Fine tuning T5 Encoder and T5 Decoder separately

Is it possible to create instances for T5Encoder and T5Decoders separately. I would like to fine tune T5Encoder with Masked Lang Objective on company specific dataset and then use it with T5Decoder for text generation.
I have tried and searched exclusively on Huggingface for these classes and/or their documentation but could not find so.

Hey (@ND1 ), did you find anything on this?.. I tried looking at the same but couldn’t find anything. I mean, we can extract the T5 encoder and decoder separately. However, trying to tune them with AutoModelForMaskedLM is not possible I guess.

EDIT…

I think I was right. T5 is a Seq-2-Seq model, which means that for language modelling at least, it needs to be trained in that fashion.

Another reason why you can’t train the encoder/decoder separately for LM is that, for the encoder, you’d likely want to use AutoModelForMaskedLM but T5 is not supported by this class. This makes sense if you think about it.

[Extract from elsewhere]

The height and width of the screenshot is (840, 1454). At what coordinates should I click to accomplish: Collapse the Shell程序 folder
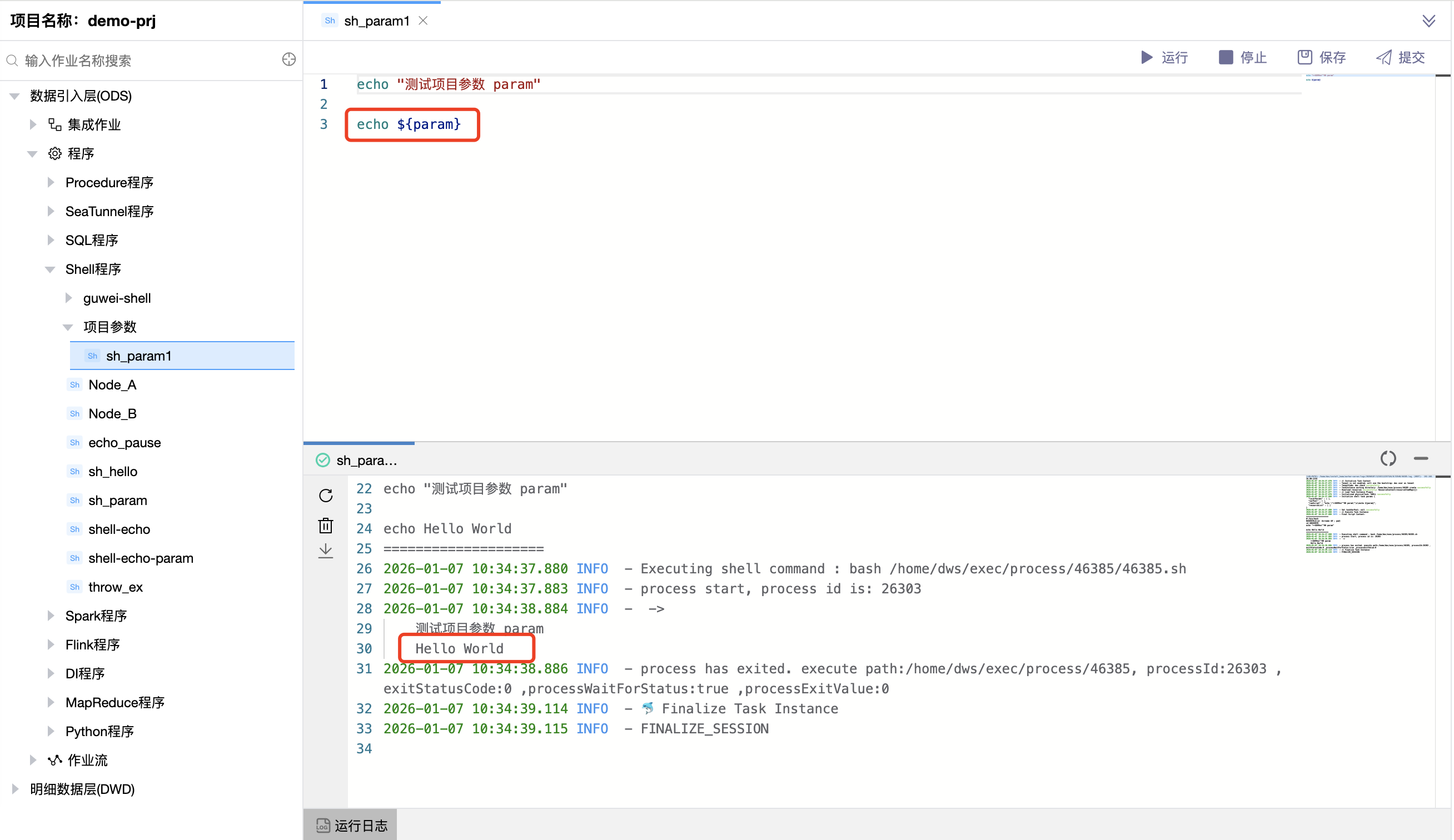coord(50,269)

MLM models like BERT use [MASK] tokens whereas T5’s encoder uses span replacement tokens which are slightly different than [MASK].

So, I would recommend using this script: transformers/examples/flax/language-modeling/run_t5_mlm_flax.py at main · huggingface/transformers · GitHub

which will get you up and running with training T5 in S2S mode. Then, you can throw away the decoder and use the encoder for downstream tasks.

Hope this helps :slight_smile: